Pastorais
VOCE É UM BOM OUVINTE?

22 de janeiro de 2018

Recentemente estive conversando com executivos de uma importante empresa multinacional e me surpreendi com uma afirmação feita por eles a respeito da dificuldade de encontrarem um determinado tipo de profissional: pessoas que saibam ouvir. Diziam eles que a esmagadora maioria das pessoas entrevistadas não eram bons ouvintes. Invariavelmente tinham sempre muito a dizer e pouca capacidade de ouvir. O que é curioso é que isso parece representar uma atitude comum a muitos de nós, pois sempre temos algo a dizer, e raramente a paciência e o tempo para ouvir. Até porque vivemos numa sociedade barulhenta, ruidosa, de muitas vozes, onde muitas vezes, por questões de sobrevivência, somos levados a falar muito para nos mantermos na liderança de uma discussão, nos protegermos, ou mesmo criarmos uma blindagem ao nosso redor de modo a não mostrarmos quem realmente somos em nossos relacionamentos.

A habilidade de ouvir é algo tão importante em nossas vidas que a Epístola de Tiago nos exorta a sermos praticantes da palavra de Deus estando prontos a ouvir. Diz o texto: “Sabeis estas coisas, meus amados irmãos. Todo homem, pois, seja pronto para ouvir, tardio para falar, tardio para se irar.” (Tg 1:19). Não é novidade irmãos que um dos grandes problemas da humanidade é a comunicação, e portanto uma boa parte dos problemas está no lado de quem ouve. Ouvimos mal. Ouvimos o que queremos ouvir, pois não estamos muitas vezes interessados em o quê o outro tem a dizer. Numa comunicação eficaz, o emissor consegue transmitir através de um canal de comunicação um conteúdo de forma que o receptor o receba clara e integralmente. Falhamos na comunicação quando somos maus receptores. Ouvir exige disciplina, atenção, empatia, interesse. O problema é que nossa recepção se efetiva com uso de filtros – nossas opiniões, conceitos, preconceitos e até de vez em quando antipatia pelo emissor.
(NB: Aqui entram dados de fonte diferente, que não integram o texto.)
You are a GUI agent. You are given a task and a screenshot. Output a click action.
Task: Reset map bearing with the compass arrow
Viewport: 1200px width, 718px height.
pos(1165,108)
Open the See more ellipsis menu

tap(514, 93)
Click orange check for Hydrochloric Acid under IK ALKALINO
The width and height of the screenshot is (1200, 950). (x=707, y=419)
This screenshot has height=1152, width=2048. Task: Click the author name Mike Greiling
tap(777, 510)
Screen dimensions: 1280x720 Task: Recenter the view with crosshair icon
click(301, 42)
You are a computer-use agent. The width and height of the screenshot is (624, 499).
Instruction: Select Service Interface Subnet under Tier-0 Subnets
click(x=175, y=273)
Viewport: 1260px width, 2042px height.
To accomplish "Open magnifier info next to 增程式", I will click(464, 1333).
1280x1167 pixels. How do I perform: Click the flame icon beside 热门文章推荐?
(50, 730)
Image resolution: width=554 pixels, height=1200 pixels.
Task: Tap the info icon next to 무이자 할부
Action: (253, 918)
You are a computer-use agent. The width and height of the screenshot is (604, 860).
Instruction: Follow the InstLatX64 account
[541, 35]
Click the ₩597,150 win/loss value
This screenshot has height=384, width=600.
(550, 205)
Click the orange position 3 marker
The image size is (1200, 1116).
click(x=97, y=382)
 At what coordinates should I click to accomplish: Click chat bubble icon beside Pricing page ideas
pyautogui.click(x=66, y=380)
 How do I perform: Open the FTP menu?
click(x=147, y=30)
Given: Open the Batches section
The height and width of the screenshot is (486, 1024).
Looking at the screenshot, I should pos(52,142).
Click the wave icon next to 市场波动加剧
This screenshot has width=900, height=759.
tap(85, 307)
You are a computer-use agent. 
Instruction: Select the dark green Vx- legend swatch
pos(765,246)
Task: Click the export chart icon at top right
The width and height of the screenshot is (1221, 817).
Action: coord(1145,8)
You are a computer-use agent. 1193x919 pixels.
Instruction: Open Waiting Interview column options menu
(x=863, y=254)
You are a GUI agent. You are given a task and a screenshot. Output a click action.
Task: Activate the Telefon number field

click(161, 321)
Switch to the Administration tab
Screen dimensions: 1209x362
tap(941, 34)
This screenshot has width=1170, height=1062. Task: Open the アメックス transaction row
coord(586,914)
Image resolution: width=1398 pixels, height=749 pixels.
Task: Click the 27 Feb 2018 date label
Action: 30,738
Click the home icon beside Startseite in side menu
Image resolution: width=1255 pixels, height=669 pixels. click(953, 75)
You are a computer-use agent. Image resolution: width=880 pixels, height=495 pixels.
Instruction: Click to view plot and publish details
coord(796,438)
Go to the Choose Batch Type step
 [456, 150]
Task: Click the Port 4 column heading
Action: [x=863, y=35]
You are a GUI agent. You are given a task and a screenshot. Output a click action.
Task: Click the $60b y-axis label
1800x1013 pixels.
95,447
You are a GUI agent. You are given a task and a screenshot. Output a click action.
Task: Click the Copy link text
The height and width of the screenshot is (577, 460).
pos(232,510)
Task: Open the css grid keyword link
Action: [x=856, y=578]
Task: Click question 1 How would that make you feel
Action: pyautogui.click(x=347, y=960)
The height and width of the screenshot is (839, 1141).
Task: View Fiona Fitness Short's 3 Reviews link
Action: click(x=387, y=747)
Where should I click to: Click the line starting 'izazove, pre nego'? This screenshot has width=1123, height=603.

Queridos irmãos precisamos orar pedindo ao Senhor esta capacidade de ouvir. Nossos filhos precisam de pais que tenhamos ouvidos interessados. Nossos cônjuges precisam que tenhamos ouvidos atentos. Nossos familiares e amigos precisam de nossa empatia no ouvir. Ouvir bem define muito a qualidade dos nossos relacionamentos.

Sintamo-nos desafiados a ser bons ouvintes em 2018. Que Deus nos ajude.